Researchers at NYU’s Tandon School of Engineering and Grossman School of Medicine have created an app to help people with visual impairments navigate New York City’s subway system. Commute Booster uses a smartphone camera to recognize relevant signs along a transit route, guiding the user to their destination while ignoring nonessential signs and posters.
Commute Booster is designed for the “middle mile,” where passengers trawl through turnstiles, busy passageways and terminals to stay on the correct route. The app combines general transit feed specification (GTFS), a standardized and publicly available database about public transportation routes, with optical character recognition (OCR) to interpret signs and guide the user accordingly. “By integrating these two components, Commute Booster provides real-time feedback to users regarding the presence or absence of relevant navigation signs within the field of view of their phone camera during their journey,” an NYU press release published today reads.
A study that used the app on three NYC stations — Jay Street-Metrotech, Dekalb Avenue and Canal Street — had a 97 percent success rate in identifying the relevant signs needed to reach a mock destination. It managed to “read” the signs at a distance and from various angles expected from a typical commute.

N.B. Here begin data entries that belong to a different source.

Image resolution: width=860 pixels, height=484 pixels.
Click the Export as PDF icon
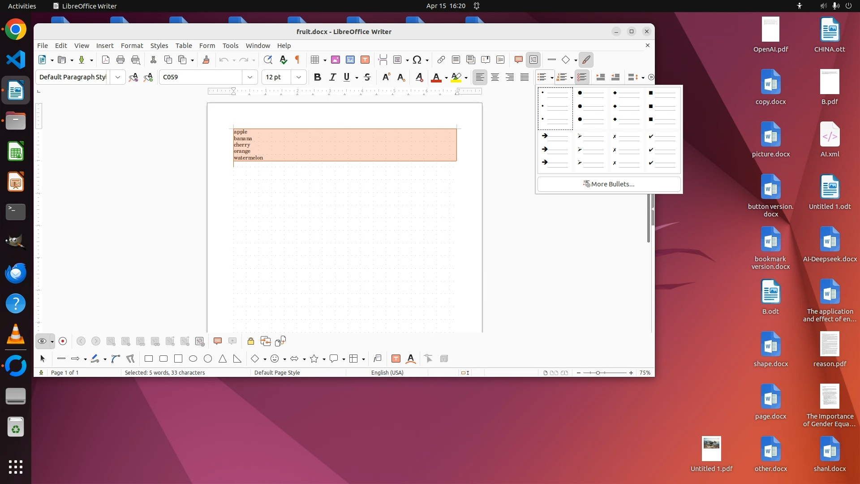coord(106,60)
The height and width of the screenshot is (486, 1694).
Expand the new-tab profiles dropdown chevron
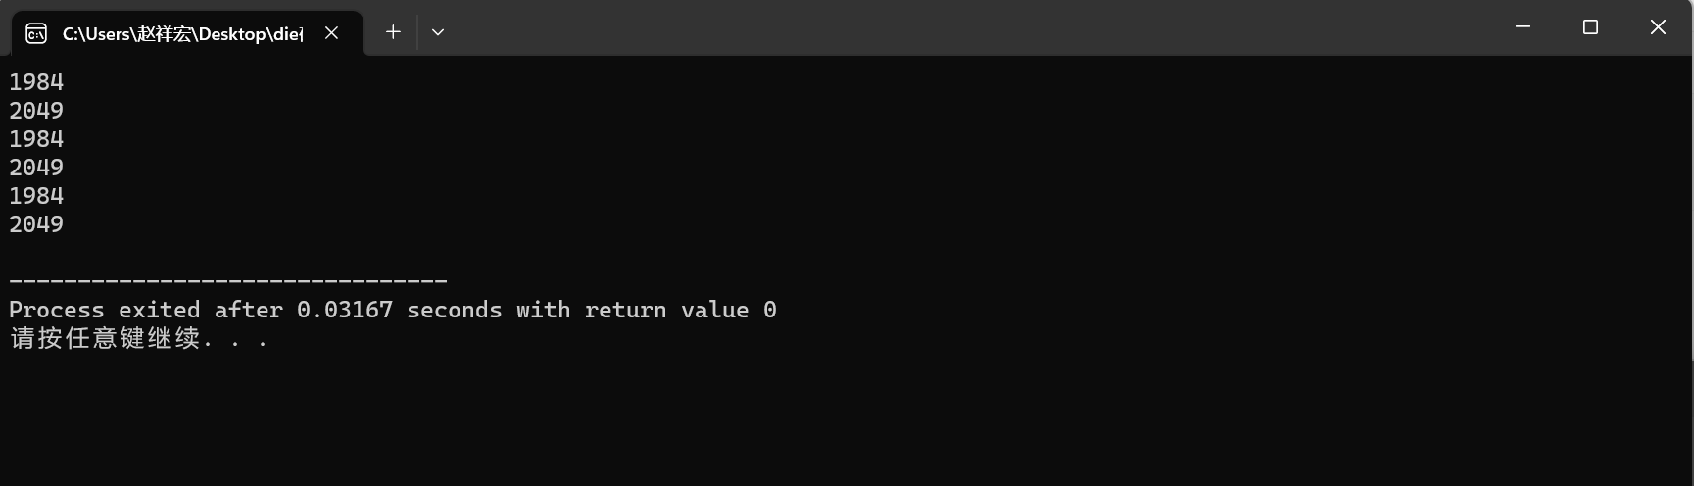438,32
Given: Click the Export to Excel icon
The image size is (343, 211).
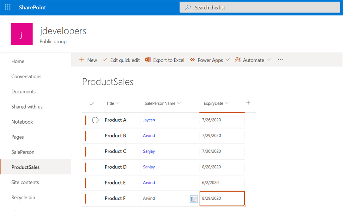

“The ‘middle mile’ often involves negotiating a complex network of underground corridors, ticket booths and subway platforms. It can be treacherous for people who cannot rely on sight,” said John-Ross Rizzo, MD, an NYU professor (and co-author of the paper) known for his engineering work that helps people with disabilities. “Most GPS-enabled navigation apps address ‘first’ and ‘last’ miles only, so they fall short of meeting the needs of blind or low-vision commuters. Commute Booster is meant to fill that gap.”
Next is a planned human subject study to see how well the app holds up in real-world navigation scenarios. After that, the researchers hope to make it available for public use “in the near term.” Commute Booster is a simple smartphone app using a modern handset’s standard sensors, but that means users need to hold their phones’ cameras up as they navigate New York’s subway system — still well worth it, but less than an ideal setup. One can easily imagine this or a similar app running on AR smartglasses if or when they ever find broader consumer appeal. (Some companies have already tried.)